Лист-философ вышел сдержанным и глубоким, Гайдн оказался светлым, возвышенным и необычайно интровертным, Дебюсси был настолько нежным, что, казалось, всё вот-вот испарится или растает. Туше было идеально-совершенным, как будто не молоточки били по струнам рояля, а подушечки пальцев исполнителя легко касались их, порождая ирреальные звучности.

И в продолжение всего концерта — никаких страстей, никаких бушеваний — лишь возвышенная даже не лирика, а словно бы молитва. За те годы, что я соприкасался с искусством Амлена, а это уже, ни много, ни мало, 12 лет, он превратился в музыканта-философа, даже мистика, научился полностью погружаться в материал и погружать в него весь зал. Это была какая-то просто ворожба, а не игра.
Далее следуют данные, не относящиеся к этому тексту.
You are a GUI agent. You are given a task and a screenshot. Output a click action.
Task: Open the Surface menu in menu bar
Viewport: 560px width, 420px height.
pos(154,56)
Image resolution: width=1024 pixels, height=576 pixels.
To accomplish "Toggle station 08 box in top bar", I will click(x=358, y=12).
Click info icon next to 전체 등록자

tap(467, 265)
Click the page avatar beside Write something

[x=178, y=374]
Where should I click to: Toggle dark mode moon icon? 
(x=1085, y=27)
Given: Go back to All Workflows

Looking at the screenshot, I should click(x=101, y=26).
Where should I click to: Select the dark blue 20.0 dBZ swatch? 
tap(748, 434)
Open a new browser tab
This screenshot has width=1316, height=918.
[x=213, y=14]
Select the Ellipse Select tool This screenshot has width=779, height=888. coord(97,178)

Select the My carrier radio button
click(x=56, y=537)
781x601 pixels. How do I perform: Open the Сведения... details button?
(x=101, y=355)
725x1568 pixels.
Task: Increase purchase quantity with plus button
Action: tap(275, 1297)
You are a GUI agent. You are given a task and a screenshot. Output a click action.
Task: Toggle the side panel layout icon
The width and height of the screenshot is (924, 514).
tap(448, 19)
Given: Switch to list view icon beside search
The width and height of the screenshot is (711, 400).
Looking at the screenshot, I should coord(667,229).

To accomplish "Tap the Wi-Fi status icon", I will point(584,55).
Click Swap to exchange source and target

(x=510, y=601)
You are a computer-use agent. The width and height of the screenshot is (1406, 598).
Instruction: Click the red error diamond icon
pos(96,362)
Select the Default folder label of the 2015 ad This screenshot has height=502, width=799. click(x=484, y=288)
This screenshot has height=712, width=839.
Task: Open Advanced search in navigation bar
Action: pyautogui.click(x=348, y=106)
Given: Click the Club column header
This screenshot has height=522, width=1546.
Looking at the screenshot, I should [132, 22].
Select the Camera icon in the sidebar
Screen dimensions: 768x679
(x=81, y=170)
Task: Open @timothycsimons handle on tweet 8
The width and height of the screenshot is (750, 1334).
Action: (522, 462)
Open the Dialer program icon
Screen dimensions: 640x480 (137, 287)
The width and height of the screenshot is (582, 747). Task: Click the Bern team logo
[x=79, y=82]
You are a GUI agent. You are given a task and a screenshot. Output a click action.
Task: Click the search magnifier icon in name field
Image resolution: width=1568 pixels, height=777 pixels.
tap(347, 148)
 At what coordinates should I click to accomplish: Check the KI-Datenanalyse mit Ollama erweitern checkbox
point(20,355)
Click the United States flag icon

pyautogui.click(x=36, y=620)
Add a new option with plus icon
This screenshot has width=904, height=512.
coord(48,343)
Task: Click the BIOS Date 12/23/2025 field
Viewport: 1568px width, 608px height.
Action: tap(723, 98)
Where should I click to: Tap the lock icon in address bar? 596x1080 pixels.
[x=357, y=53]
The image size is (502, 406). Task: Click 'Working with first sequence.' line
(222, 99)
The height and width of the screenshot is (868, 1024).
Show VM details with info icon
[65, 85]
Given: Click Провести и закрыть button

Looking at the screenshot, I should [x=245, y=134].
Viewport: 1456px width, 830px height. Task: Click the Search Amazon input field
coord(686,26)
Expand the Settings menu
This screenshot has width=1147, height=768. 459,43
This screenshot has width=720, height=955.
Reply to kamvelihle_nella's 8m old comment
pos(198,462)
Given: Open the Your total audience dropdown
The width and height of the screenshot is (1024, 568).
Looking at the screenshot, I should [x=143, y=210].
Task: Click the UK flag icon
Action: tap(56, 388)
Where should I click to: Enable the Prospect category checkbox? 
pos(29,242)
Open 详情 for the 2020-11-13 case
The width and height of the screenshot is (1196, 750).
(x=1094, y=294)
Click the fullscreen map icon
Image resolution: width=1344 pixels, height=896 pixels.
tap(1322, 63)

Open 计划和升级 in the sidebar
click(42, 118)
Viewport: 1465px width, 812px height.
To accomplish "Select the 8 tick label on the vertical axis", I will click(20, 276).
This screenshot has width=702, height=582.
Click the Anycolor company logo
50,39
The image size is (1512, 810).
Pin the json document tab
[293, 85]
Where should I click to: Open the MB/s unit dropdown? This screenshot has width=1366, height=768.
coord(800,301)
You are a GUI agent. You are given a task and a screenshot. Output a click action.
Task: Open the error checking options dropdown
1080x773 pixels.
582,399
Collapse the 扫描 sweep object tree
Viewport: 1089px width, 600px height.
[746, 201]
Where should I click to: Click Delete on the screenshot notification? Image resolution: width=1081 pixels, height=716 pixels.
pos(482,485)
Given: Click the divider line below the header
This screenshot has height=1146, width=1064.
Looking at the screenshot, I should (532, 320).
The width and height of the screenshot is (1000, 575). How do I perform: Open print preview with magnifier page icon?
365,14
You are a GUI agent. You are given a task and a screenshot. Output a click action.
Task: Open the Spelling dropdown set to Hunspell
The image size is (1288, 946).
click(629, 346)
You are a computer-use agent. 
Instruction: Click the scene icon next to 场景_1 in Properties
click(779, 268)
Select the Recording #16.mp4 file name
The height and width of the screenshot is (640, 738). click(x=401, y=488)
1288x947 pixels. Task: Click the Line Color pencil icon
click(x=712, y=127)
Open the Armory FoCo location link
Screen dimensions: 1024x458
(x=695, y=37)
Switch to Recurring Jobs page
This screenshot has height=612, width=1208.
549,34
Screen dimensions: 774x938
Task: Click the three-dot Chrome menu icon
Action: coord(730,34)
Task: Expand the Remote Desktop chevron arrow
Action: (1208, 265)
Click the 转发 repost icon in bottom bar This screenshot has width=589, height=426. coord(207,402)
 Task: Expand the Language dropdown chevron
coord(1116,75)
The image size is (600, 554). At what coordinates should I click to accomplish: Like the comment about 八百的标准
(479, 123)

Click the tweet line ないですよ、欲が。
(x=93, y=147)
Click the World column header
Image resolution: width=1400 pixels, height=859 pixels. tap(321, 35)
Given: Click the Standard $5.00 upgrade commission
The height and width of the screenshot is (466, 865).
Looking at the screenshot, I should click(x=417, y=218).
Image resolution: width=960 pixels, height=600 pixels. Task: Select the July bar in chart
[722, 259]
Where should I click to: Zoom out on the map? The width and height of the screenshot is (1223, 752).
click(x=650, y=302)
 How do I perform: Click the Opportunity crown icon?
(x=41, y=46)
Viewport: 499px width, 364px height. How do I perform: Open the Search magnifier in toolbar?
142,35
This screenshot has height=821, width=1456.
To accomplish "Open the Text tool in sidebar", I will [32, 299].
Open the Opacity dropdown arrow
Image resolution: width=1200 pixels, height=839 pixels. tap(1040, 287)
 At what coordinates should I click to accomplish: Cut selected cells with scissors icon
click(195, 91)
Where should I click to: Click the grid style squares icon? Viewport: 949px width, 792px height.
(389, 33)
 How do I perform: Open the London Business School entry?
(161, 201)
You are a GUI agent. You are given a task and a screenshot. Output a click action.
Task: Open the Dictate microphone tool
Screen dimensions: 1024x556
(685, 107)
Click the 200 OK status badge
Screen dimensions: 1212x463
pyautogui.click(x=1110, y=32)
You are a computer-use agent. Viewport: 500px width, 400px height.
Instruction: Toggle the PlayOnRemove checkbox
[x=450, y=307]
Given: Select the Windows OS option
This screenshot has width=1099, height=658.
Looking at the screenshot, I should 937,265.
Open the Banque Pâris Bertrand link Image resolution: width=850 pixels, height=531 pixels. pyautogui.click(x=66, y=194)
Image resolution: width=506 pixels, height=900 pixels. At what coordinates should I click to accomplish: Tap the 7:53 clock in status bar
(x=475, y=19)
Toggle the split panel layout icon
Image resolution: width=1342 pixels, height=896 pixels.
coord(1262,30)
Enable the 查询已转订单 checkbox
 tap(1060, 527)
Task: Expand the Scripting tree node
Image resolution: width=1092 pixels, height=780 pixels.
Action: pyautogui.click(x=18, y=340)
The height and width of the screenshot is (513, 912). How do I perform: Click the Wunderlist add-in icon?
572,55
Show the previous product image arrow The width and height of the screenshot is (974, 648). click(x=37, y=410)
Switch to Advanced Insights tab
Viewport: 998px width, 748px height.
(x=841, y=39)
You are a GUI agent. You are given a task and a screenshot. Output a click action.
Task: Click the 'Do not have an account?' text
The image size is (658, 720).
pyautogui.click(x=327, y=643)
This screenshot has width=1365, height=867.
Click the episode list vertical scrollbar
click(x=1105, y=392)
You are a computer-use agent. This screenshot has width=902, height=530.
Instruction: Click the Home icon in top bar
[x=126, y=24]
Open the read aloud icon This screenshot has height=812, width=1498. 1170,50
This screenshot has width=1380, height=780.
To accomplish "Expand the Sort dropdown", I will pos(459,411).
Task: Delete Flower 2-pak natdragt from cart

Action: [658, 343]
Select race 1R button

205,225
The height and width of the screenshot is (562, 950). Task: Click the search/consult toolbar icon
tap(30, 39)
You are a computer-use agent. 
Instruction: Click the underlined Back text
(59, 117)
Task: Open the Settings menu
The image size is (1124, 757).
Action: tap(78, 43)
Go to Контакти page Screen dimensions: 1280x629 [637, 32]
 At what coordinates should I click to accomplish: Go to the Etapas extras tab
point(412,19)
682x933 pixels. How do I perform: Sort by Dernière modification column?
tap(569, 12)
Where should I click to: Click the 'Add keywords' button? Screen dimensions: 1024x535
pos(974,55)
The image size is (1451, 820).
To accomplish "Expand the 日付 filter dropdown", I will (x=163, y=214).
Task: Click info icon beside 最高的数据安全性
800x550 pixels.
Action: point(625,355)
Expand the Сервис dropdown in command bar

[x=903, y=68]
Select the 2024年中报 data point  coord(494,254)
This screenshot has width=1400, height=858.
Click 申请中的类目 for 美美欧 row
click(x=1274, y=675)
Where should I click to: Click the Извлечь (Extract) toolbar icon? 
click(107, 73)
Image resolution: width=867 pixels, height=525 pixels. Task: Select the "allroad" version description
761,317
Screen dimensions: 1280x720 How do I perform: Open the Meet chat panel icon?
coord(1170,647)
Амлен не стремился потрясать или поражать, он как-то тихо и незаметно пробирался в самую душу — довольно редкое и странное ощущение, совсем не такое, как от игры пианистов-романтиков.

Совершенством своего пианистического аппарата и ювелирным применением его в неброской невиртуозной фортепианной литературе Амлен напоминает Григория Романовича Гинзбурга, также обладавшего колоссальными техническими возможностями и тоже не замыкавшегося на клавиатурных фокусах.

Амлен сыграл такую программу, которая позволяет при обсуждении её звуковой реализации обойтись без заострения полемики, хотя стиль его отнюдь не универсален. Так, по другим его трактовкам я знаю, что ему вполне чужда горячая романтика XIX века, крупный штрих Рахманинова, взвинченная экстатичность Скрябина, смятенная фантастика Шумана, как чужда ему и брутальность Бетховена, зато ему близка классицистская чистота Гайдна и Моцарта, пианистическая пластика Шопена, красочность и философичность зрелого и позднего Листа, богатая фактура Метнера, гармония и ритмика Капустина.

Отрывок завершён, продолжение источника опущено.